Ayodhya and mediation: the dome to protect is the Constitution

A crucial question in the Ayodhya matter concerns India’s vision at independence

March 20, 2019 12:15 am | Updated 12:15 am IST

“Disputes in which any party sees political advantage are unlikely to be settled merely by mediation.” Kar sevaks bring down the Babri Masjid in 1992. AFP

“Disputes in which any party sees political advantage are unlikely to be settled merely by mediation.” Kar sevaks bring down the Babri Masjid in 1992. AFP

The Supreme Court recently referred the Ayodhya matter for mediation . Litigation over the Babri Masjid site and its environs has been pending for several years. As is well known, the Babri Masjid itself was demolished while litigation concerning it was pending.

Many questions arise. What is the real dispute to be mediated? What is the ambit of the mediation? Which are the parties to the dispute and are they representative of the various communities? If some religious communities are parties to the dispute, is it the local community of the concerned town or district, or is it the community in the country as a whole? Is this also a dispute between the secular state and those who at a particular juncture were able to defy the law? Is this a standalone issue or one with long-term ramifications?

The question of birthplace

In the late 19th century, a suit was pressed before the Sub-Judge, Faizabad by Mahant Raghubar Das against the Secretary of State. It sought permission to build a temple on a Chabutra, the mosque being located on one side of it. The suit was dismissed on December 24, 1885.

Four days later, the Indian National Congress was founded in Bombay. The delegates present included some from Agra, Allahabad, Banaras and Lucknow. There were pressing concerns occupying the attention of the Indian nation in the making. The fate of the litigation in Faizabad was hardly one of them.

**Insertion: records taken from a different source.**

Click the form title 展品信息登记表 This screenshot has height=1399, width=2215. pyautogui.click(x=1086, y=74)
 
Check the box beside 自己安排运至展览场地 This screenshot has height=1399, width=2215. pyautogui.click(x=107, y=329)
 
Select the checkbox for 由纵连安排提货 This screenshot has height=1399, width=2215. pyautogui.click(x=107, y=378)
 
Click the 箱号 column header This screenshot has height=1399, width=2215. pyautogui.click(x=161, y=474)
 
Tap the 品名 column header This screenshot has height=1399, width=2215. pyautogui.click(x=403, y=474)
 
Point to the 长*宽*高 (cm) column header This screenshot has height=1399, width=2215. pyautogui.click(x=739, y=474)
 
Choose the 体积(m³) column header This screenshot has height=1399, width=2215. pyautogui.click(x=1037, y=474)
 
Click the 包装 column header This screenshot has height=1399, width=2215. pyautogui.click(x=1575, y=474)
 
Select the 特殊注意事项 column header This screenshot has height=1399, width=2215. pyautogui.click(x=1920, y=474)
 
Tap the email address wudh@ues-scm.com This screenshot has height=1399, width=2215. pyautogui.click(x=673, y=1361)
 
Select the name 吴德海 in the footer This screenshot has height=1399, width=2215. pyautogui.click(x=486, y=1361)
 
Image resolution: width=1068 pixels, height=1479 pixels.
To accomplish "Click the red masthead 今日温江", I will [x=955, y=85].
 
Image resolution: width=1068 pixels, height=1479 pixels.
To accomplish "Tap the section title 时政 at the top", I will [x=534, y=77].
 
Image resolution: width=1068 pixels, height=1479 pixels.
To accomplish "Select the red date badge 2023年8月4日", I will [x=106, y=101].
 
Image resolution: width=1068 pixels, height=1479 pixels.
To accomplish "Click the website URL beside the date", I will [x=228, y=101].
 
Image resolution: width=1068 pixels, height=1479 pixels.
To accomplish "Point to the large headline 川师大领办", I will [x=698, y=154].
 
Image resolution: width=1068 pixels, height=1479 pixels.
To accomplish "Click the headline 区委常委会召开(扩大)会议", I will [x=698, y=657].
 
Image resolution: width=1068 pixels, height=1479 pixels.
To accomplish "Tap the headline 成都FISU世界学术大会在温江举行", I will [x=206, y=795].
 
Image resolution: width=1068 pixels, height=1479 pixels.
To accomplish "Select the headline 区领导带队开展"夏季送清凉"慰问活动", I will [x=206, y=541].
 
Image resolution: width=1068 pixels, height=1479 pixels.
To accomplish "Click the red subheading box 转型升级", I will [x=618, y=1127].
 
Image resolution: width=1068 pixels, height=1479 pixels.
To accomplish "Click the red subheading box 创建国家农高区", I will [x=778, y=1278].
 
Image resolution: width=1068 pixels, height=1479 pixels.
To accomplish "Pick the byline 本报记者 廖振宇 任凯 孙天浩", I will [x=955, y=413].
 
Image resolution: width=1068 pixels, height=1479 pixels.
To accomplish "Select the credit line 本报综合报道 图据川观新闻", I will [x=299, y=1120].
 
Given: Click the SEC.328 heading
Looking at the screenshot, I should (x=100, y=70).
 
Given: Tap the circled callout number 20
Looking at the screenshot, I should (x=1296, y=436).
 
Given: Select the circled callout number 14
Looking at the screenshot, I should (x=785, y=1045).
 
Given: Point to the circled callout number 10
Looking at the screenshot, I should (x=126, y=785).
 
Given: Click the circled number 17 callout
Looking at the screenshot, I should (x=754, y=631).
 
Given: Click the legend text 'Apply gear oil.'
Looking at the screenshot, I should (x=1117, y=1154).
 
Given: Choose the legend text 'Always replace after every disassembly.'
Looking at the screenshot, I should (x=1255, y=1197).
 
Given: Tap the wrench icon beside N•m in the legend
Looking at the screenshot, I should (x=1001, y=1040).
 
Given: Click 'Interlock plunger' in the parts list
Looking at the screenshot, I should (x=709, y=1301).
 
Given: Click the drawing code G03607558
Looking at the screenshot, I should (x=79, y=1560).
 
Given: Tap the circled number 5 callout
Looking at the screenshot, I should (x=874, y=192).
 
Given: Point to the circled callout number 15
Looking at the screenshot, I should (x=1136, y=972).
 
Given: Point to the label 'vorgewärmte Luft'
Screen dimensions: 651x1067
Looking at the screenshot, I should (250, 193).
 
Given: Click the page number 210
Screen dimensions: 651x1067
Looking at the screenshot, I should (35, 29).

There is more than one site in Ayodhya that contends for being Lord Ram’s birthplace. In March 1921, Gandhi visited Ayodhya and wrote: “When I arrived in Ayodhya, I was taken to a small temple that stands at the place where Shri Ramchandra is believed to have been born. The devout among non-co-operators had suggested to me that I should request the temple priest to use khadi for dressing the images of Rama and Sita. I did make the suggestion, of course, but it is hardly likely to have been acted upon. When I went for darshan, I saw them dressed in ugly muslin with brocades.” Thus, according to the account given to Gandhi, the temple he visited was where, according to prevalent belief, Ram was born. It had dressed-up images and was obviously not quite the spot where idols would suddenly be introduced in December 1949.

In the Constituent Assembly, the question of the Ram Mandir at Ayodhya does not appear to have figured.

The placing of idols under the central dome of the Masjid in December 1949 made the dispute intractable as it affected other rights. The focus shifted from the Ram Chabutra, where prayers used to be offered, to the central dome. These events took place in the interregnum between the adoption of the Constitution and its commencement. The perpetrators had apparently wished to influence decision-making at a crucial juncture in state-formation in India.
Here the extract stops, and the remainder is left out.